Dominican Sisters Ardeth Platte, 66, Jackie Hudson, 68, and Carol Gilbert, 55, were to be sentenced Friday for swinging a hammer at a Minuteman III missile silo and smearing their blood on it in the form of a cross.

The three nuns were convicted April 7 of interfering with the nation's defense and damaging government property. The maximum term is 30 years, but prosecutors have recommended the minimum, which ranges from six to eight.

"No judge in the country is going to give them the maximum," Denver legal analyst Andrew Cohen said. But he said U.S. District Judge Robert Blackburn can't ignore sentencing guidelines.

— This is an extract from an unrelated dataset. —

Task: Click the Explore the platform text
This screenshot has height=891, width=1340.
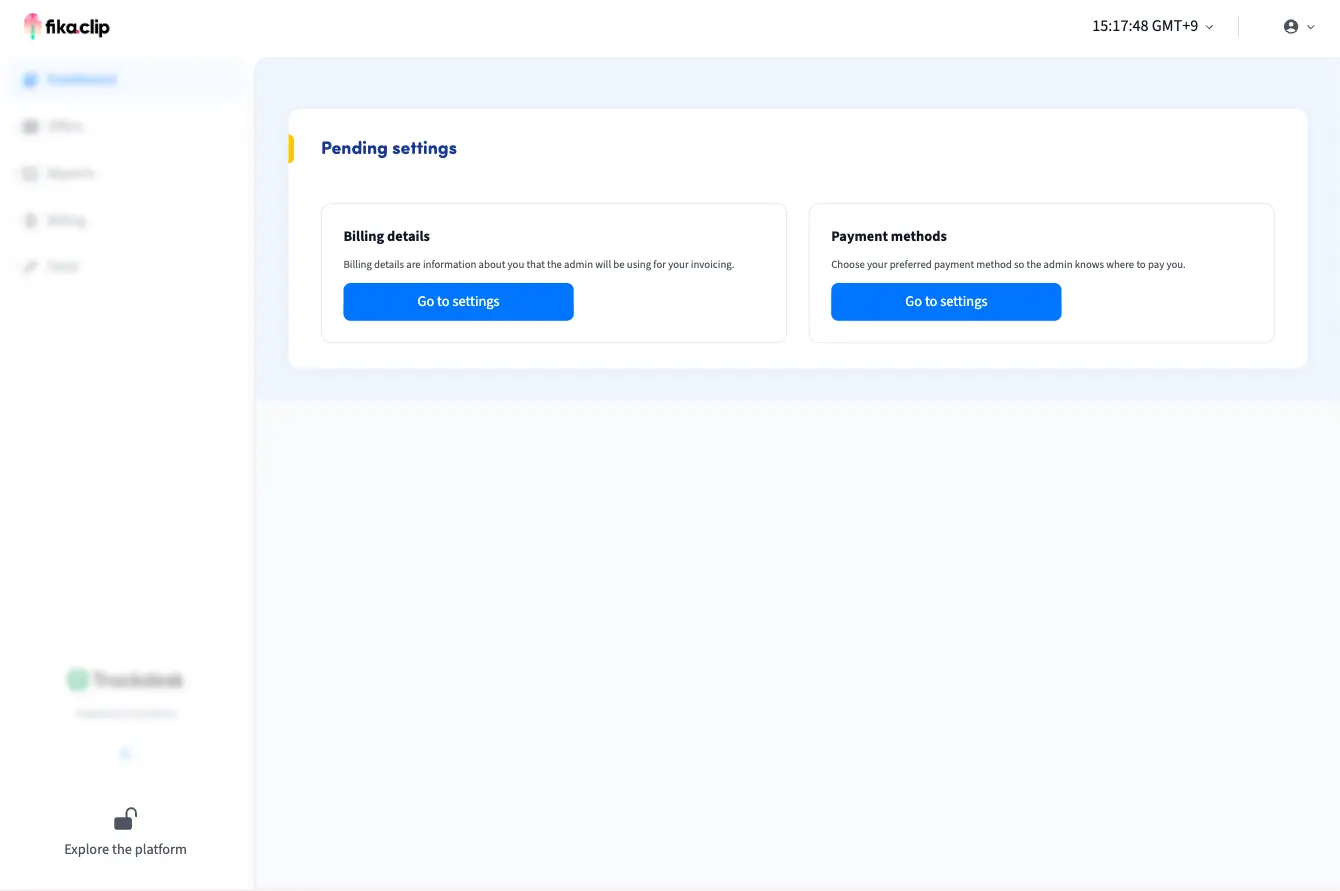Action: [125, 849]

Prosecutor Robert Brown declined to comment Thursday.

Prosecutors said the nuns, all closely aligned with the late peace activist Philip Berrigan, showed a blatant disregard for the law and that previous arrests had not deterred them. The nuns claim the Minuteman is a first-strike weapon prohibited by international law.

All three women are prepared to go to prison for their beliefs, said Bill Sulzman, their spokesman. "They have a strong spirituality that does sustain them and I think will sustain them if they get a long prison sentence," he said.

After their arrest in October at the silo on Colorado's northeastern plains, the women chose to stay in jail, refusing the government's offer to be released on their own recognizance. They were released following their convictions and set their affairs in order.

A demonstration was planned Saturday at missile sites in Colorado, said Cynda Collins-Arsenault, a community organizer and member of Code Pink, a national women's organization that is active in the peace movement.

President "Bush has said weapons of mass destruction are horrible and I agree," she said. "We haven't found any in Iraq, but we sure have lot of them here."